Ever since Shelley Winters swam into my heart in the Poseidon Adventure I have been a connoisseur of the cinematic genre know as the disaster film. Earthquakes, towering infernos, tornadoes, and tidal waves were Cowboys to my Indian in my overactive imagination. The ultimate in infotainment, disaster films taught me, among other things, Los Angeles is a disaster waiting to happen, elevators are unsafe, and there is no place to run on a cruise ship.

Perhaps this is what tuned my environmental awareness to such a high frequency.

Thirty-two years later fiction is now fact, and disasters are now global in perspective. Towering infernos will shape U.S. foreign policy for the foreseeable future in the name of national security, while little will be done to ensure the most basic of environmental securities. The long-term feasibility of western civilization is now in question, and rapid devolution a growing possibility. The data is staggering.

Clean air and water, if not downright impossible, is now are a luxury for most. Biodiversity is crashing around the world with extinctions occurring daily. No longer a perceived threat, climate change has been revealed as very real and very fatal. Human overpopulation is being expressed through religious wars, corporate wars, and equally hideous ethnic cleansings. Water scarcity is now the rule for most of the developed world, and effects of desertification spreading at a measurable rate. Are water wars far behind?

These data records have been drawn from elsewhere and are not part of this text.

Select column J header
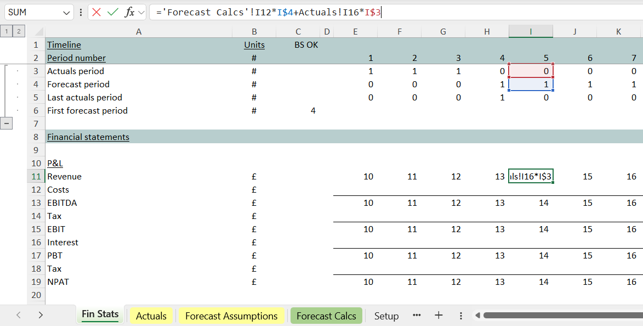This screenshot has height=326, width=643. (x=574, y=32)
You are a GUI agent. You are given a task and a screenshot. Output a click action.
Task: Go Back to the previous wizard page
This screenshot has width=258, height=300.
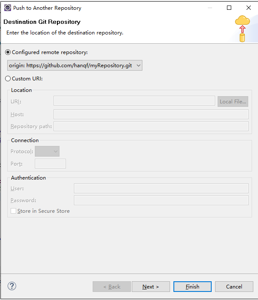pyautogui.click(x=112, y=287)
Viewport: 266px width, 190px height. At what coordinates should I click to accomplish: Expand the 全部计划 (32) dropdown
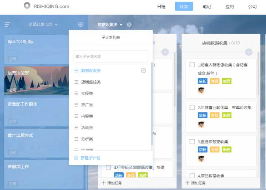coord(43,24)
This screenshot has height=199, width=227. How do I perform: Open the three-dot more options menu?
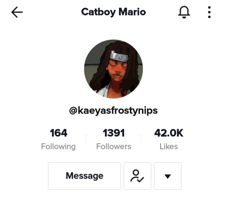(209, 12)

The Bush II Administration, and the extractive industries, has declared all out war on what little regulation stands between human utilitarianism and outright onslaught. The intentional disregard for sound science and basic environmental ethics has put the United State on a collision course with catastrophe of epic proportion. How many Americans remember the Dirty Thirties and the Dust Bowl? How about all those killed in Central American mudslides caused by deforestation and 1998's hurricane Mitch? Deforestation also played a major role in the catastrophic floods that recently devastated the border region between Haiti and the Dominican Republic.

I found it oddly reassuring that on the weekend The Day After Tomorrow, the latest disaster film, opened nation-wide; Indiana was hit by hundreds of tornadoes. Although science fiction, there was enough science fact up on the screen to alarm most rational people. Sadly the entertainment industry is doing the work of corporate journalists, who are unable or unwilling to report on the growing evidence that human impact on the environment is bringing about climate change, the sixth great extinction, and toxic living conditions.

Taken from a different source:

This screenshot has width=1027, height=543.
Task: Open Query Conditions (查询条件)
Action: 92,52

The concept of ecological decline is not new. Thomas Malthus, Henry David Thoreau, Rachel Carson, Jacques Cousteau, Daniel Quinn, Marc Reisner, Al Gore, and Winona La Duke, to name but a few modern day Cassandras, have all written significantly on the issue of environmental degradation. Yet the mainstream media obsesses over such trivial matters as celebrity garbage, tawdry murders and the latest gadget. As a culture we are in denial to the point of criminal neglect.

I don't know about anyone else, but I feel the growing corporate dominance over global water supplies is more important than who's screwing whom in Malibu. That which is now reported as news is nothing more than a diversion from the important issues that plague our on going survival. Bombarded with propaganda designed to support the status quo, the information could help individuals mitigate ecological crisis is passed over for helpful household tips and dinner recipes.

Considering The Day After Tomorrow opened with a record box office gross, I am heartened Hollywood will make more films dealing with environmental destruction resulting from human activity. Perhaps the next disaster film can be about firestorms devastating the west due to the lethal combination of drought, deregulation, and development.

Who knows the next reality show can be called "Environmental refuge" where viewers follow the efforts of displaced people trying to rebuild their lives. Kind of like Survivor but without the games and color-coded bandanas, Mark Burnett and Tiki torches.

Ladies and gentleman, the greatest disaster story ever told will be the one about how the species homo sapien sapiens brought it's on destruction due to a fatal case of misconceived entitlement, anthropocentric arrogance.

P.S. There doesn't have to be another morning after.